Yoshua Bengio’s blog – first words ✈️ Yoshua Bengio has started blogging (if this doesn’t convince you to start a blog, then I don’t know what does). His first blog post focuses on the importance of remote presentations to minimize air travel in order to reduce the carbon footprint of the community. You can sign the petition here—I did.

Fundamentals of NLP (Chapter 1): Tokenization, Lemmatization, Stemming, and Sentence Segmentation 📒 A great start to a new series by Elvis Saravia that teaches you basic concepts of NLP in an interactive Colaboratory notebook.

Top Trends of Graph Machine Learning in 2020 📈 This post analyzes 150+ papers using graph neural networks (GNN) and highlights key trends:

The Annotated GPT-2 👩‍💻 Aman Arora follows in the footsteps of The Annotated Transformer to bring us an annotated version of GPT-2 that carefully explains key excerpts of GPT-2 code base.

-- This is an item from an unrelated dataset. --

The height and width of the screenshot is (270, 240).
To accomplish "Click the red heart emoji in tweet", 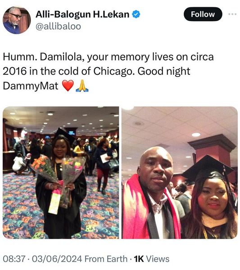I will click(x=68, y=86).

BERT, ELMo, & GPT-2: How contextual are contextualized word representations? (Blog post, paper) Kawin Ethayarajh and his co-authors analyse contextual representations in recent models and find the following:

Polyglot Word Embeddings Discover Language Clusters (Blog post, paper) Shriphani Palakodety shows how multilingual skip-gram representations can be used for unsupervised language identification via clustering. The approach has been applied to analyse text from a refugee crisis and a crisis between two nuclear adversaries. I particularly appreciate the discussion of how to select the number of clusters, which often goes unsaid.

Massive vs. Curated Word Embeddings for Low-Resourced Languages. The Case of Yorùbá and Twi (LREC 2020) This is an extensive case study on how current embeddings models (both static and contextual) fare on the extremely low-resource African languages Yorùbá and Twi. For both, the authors obtain both noisy and clean data used for pretraining online. For evaluation, they use WordSim-353 (translated) and an NER task. On both languages, current models perform comparatively poorly.

oLMpics - On what Language Model Pre-training Captures The authors propose eight reasoning tasks, which require operations such as comparison, conjunction, and composition to evaluate the capabilities of current pretrained language models. As it is often hard to tell what a probe captures in isolation, they employ zero-shot and control baselines to control for the effect of fine-tuning on the task dataset. Very thoughtful! They find that different LMs have qualitatively different reasoning abilities, e.g. RoBERTa succeeds in tasks where BERT fails. They also find that reasoning abilities are context-dependent (e.g. based on expected scale of numbers) and that current models fail on about half of all tasks. Overall, this is an extensive study and well worth reading.